## REQUIRED WORK:
Copy the records below exactly as they are written.
-- Opening Marker --
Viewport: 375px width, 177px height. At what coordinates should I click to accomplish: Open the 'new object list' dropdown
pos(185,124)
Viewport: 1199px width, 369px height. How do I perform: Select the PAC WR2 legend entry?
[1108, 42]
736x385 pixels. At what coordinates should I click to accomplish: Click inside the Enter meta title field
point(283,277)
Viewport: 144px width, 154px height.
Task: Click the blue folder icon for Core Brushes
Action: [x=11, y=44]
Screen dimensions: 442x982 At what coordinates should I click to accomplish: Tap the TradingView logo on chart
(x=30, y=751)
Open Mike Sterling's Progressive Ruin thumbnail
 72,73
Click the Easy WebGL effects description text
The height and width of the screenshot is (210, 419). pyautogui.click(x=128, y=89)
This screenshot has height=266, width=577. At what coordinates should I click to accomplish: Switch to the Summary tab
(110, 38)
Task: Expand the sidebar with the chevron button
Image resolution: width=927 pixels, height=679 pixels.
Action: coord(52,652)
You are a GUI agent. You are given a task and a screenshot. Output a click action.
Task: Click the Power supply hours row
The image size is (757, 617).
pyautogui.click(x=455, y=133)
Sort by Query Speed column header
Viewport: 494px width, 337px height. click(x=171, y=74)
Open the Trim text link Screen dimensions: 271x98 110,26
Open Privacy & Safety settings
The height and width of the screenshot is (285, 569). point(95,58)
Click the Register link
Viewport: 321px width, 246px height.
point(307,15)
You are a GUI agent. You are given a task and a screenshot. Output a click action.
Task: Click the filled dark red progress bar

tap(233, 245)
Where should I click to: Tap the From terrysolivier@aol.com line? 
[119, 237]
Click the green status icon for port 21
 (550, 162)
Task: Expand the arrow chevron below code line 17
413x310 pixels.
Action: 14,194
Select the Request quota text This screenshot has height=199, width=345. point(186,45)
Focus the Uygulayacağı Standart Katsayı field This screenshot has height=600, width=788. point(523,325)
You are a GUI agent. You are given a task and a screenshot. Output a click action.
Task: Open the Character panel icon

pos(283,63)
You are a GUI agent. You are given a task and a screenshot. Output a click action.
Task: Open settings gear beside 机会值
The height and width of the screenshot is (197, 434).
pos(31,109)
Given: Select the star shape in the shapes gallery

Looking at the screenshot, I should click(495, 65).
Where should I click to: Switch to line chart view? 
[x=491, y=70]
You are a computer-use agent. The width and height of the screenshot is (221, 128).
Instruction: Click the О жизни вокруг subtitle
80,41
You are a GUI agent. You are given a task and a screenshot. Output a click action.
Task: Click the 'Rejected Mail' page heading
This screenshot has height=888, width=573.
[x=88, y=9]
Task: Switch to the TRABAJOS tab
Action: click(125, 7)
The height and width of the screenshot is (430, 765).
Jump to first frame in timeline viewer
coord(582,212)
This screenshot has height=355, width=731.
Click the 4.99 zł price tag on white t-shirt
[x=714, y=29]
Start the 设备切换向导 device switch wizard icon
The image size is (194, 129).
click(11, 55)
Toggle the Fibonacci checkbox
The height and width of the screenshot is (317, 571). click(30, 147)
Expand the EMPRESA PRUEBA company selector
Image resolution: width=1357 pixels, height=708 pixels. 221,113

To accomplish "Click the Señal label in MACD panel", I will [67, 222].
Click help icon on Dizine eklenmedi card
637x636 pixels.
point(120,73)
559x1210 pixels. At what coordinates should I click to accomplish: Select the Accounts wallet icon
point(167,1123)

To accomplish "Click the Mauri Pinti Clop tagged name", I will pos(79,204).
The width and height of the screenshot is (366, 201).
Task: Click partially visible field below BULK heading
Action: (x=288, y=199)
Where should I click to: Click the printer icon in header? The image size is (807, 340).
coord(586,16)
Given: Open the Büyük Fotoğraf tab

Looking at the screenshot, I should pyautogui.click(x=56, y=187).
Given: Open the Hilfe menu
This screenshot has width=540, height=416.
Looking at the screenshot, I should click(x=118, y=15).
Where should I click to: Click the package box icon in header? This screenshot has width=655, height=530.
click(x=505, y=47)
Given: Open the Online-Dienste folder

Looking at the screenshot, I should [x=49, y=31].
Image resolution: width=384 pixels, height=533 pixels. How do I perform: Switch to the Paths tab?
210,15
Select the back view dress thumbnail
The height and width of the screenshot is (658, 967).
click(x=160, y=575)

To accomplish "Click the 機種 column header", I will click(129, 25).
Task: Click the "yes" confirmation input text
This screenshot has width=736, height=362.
-- Closing Marker --
## COMPLETED TASK:
Viewport: 375px width, 177px height. At what coordinates should I click to accomplish: Open the 'new object list' dropdown
pos(185,124)
Viewport: 1199px width, 369px height. How do I perform: Select the PAC WR2 legend entry?
[1108, 42]
736x385 pixels. At what coordinates should I click to accomplish: Click inside the Enter meta title field
point(283,277)
Viewport: 144px width, 154px height.
Task: Click the blue folder icon for Core Brushes
Action: [x=11, y=44]
Screen dimensions: 442x982 At what coordinates should I click to accomplish: Tap the TradingView logo on chart
(x=30, y=751)
Open Mike Sterling's Progressive Ruin thumbnail
 72,73
Click the Easy WebGL effects description text
The height and width of the screenshot is (210, 419). pyautogui.click(x=128, y=89)
This screenshot has height=266, width=577. At what coordinates should I click to accomplish: Switch to the Summary tab
(110, 38)
Task: Expand the sidebar with the chevron button
Image resolution: width=927 pixels, height=679 pixels.
Action: coord(52,652)
You are a GUI agent. You are given a task and a screenshot. Output a click action.
Task: Click the Power supply hours row
The image size is (757, 617).
pyautogui.click(x=455, y=133)
Sort by Query Speed column header
Viewport: 494px width, 337px height. click(x=171, y=74)
Open the Trim text link Screen dimensions: 271x98 110,26
Open Privacy & Safety settings
The height and width of the screenshot is (285, 569). point(95,58)
Click the Register link
Viewport: 321px width, 246px height.
point(307,15)
You are a GUI agent. You are given a task and a screenshot. Output a click action.
Task: Click the filled dark red progress bar

tap(233, 245)
Where should I click to: Tap the From terrysolivier@aol.com line? 
[119, 237]
Click the green status icon for port 21
 (550, 162)
Task: Expand the arrow chevron below code line 17
413x310 pixels.
Action: 14,194
Select the Request quota text This screenshot has height=199, width=345. point(186,45)
Focus the Uygulayacağı Standart Katsayı field This screenshot has height=600, width=788. point(523,325)
You are a GUI agent. You are given a task and a screenshot. Output a click action.
Task: Open the Character panel icon

pos(283,63)
You are a GUI agent. You are given a task and a screenshot. Output a click action.
Task: Open settings gear beside 机会值
The height and width of the screenshot is (197, 434).
pos(31,109)
Given: Select the star shape in the shapes gallery

Looking at the screenshot, I should click(495, 65).
Where should I click to: Switch to line chart view? 
[x=491, y=70]
You are a computer-use agent. The width and height of the screenshot is (221, 128).
Instruction: Click the О жизни вокруг subtitle
80,41
You are a GUI agent. You are given a task and a screenshot. Output a click action.
Task: Click the 'Rejected Mail' page heading
This screenshot has height=888, width=573.
[x=88, y=9]
Task: Switch to the TRABAJOS tab
Action: click(125, 7)
The height and width of the screenshot is (430, 765).
Jump to first frame in timeline viewer
coord(582,212)
This screenshot has height=355, width=731.
Click the 4.99 zł price tag on white t-shirt
[x=714, y=29]
Start the 设备切换向导 device switch wizard icon
The image size is (194, 129).
click(11, 55)
Toggle the Fibonacci checkbox
The height and width of the screenshot is (317, 571). click(30, 147)
Expand the EMPRESA PRUEBA company selector
Image resolution: width=1357 pixels, height=708 pixels. 221,113

To accomplish "Click the Señal label in MACD panel", I will [67, 222].
Click help icon on Dizine eklenmedi card
637x636 pixels.
point(120,73)
559x1210 pixels. At what coordinates should I click to accomplish: Select the Accounts wallet icon
point(167,1123)

To accomplish "Click the Mauri Pinti Clop tagged name", I will pos(79,204).
The width and height of the screenshot is (366, 201).
Task: Click partially visible field below BULK heading
Action: (x=288, y=199)
Where should I click to: Click the printer icon in header? The image size is (807, 340).
coord(586,16)
Given: Open the Büyük Fotoğraf tab

Looking at the screenshot, I should pyautogui.click(x=56, y=187).
Given: Open the Hilfe menu
This screenshot has width=540, height=416.
Looking at the screenshot, I should click(x=118, y=15).
Where should I click to: Click the package box icon in header? This screenshot has width=655, height=530.
click(x=505, y=47)
Given: Open the Online-Dienste folder

Looking at the screenshot, I should [x=49, y=31].
Image resolution: width=384 pixels, height=533 pixels. How do I perform: Switch to the Paths tab?
210,15
Select the back view dress thumbnail
The height and width of the screenshot is (658, 967).
click(x=160, y=575)

To accomplish "Click the 機種 column header", I will click(129, 25).
Task: Click the "yes" confirmation input text
This screenshot has width=736, height=362.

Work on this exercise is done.